I was petrified on the morning of the surgery in July 2011, but also elated at the thought of possibly being pain free. I was told the surgery went well, but vomited a lot for the week that I was in hospital. I was then sent home to recover. A week after the surgery, and after having the stitches taken out, I developed a headache. The headache grew more intense as the day wore on, until I started shivering and feeling incredibly sick. My husband phoned for an ambulance and I was whisked back to hospital where my family was told that I had Meningitis and was critically ill. I was immediately put on strong antibiotics, pain relief and a lumbar drain was placed in my spine to drain the brain and spinal fluid for 11 days. Brain fluid oozed out of my scar and soaked my hair. I fell in and out of consciousness, with fleeting glimpses of my family’s faces. I could feel my dad and my husband holding my hand at times but couldn’t communicate. I really thought I was going to die and had to fight to survive. I was very ill for three weeks.
After returning home, a week later I was taken back into hospital with a severe headache whenever I tried to sit up. I was told I now had hydrocephalus. Another lumbar drain was performed, however this time I was told it had been unsuccessful, and that the needle had cut off a piece of the tube which had been left inside my spine. They said it was too dangerous to operate and take this out.
A week after returning home, I developed a leak through my right nostril. It was another brain fluid leak. I was driven back to the hospital and was told they would need to operate that day to close the hole under my skull, and quickly before I developed Meningitis again. They went in through the original scar and used the fat from my thigh to help seal up the hole under my skull. I didn’t wake up for two days and when I did had constant hallucinations. I felt I was becoming weaker.

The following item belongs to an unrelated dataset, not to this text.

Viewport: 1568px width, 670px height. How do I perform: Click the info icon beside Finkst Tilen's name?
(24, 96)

I returned home, determined to put all my strength into getting better. But when I awoke one morning with a terrible headache, I tried to sit up but passed out. Whilst waiting for the ambulance to arrive I vomited and became incontinent. I was rushed in to hospital with an ambulance and Police escort. I have no recollection of what happened after I passed out, my body had shut down. They gave me antibiotics through my jugular vein. I woke up once more in hospital with an oxygen mask and tubes. The left side of my head now hurt, as well as my neck and stomach. They had to put a VP shunt into the left ventricle of my brain with a tube tunnelled down my neck and into my abdomen. The brain fluid then travels down the tube and into my abdominal cavity. The Meningitis had damaged my brain tissue. The shunt is permanent, and I now worry about the possibility of shunt blocks which are common and could mean changing the shunt. I have already had two admissions with suspected shunt blocks – I now need to carry an Alert Card as I have to get to hospital within four hours.

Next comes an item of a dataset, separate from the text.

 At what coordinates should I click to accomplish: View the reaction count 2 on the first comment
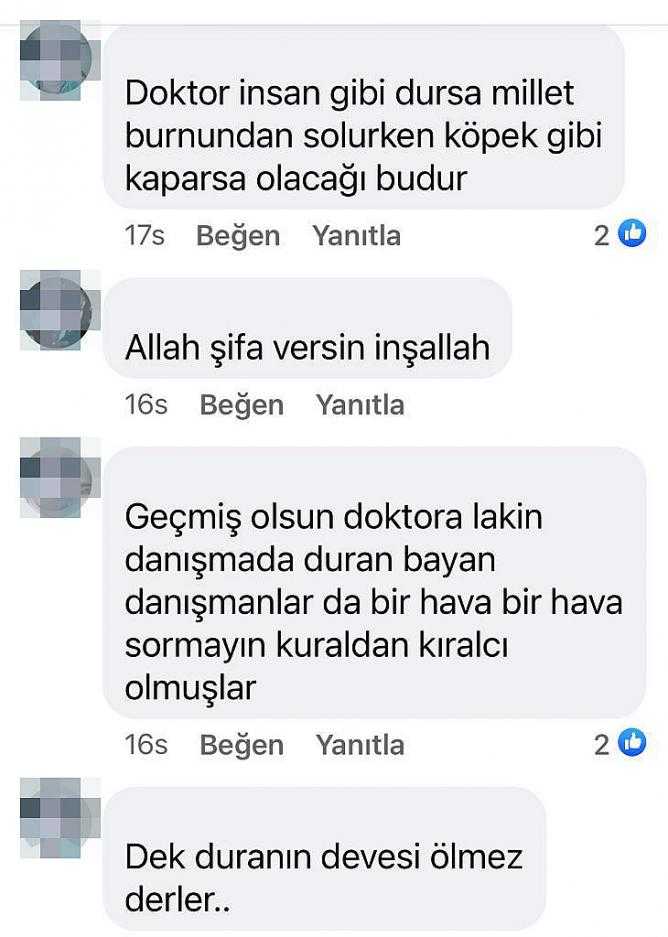pyautogui.click(x=601, y=235)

The pain relief I had from the surgery unfortunately only lasted for 18 months. I had flashbacks for eight and a half months, constantly reliving the ordeal, every time I closed my eyes I felt I was back in hospital. I spent 64 days altogether in hospital, having 5 lumbar punctures and 3 lumbar drains. Sadly the pain has now returned and is also starting to affect my left side. This disease is aptly called ‘The Suicide Disease’ , it has drastically changed my life and millions of others who suffer from it, emotionally, physically and mentally. I do gain comfort and support from online groups but I hope that one day Doctors can find a permanent cure for this excruciating disease.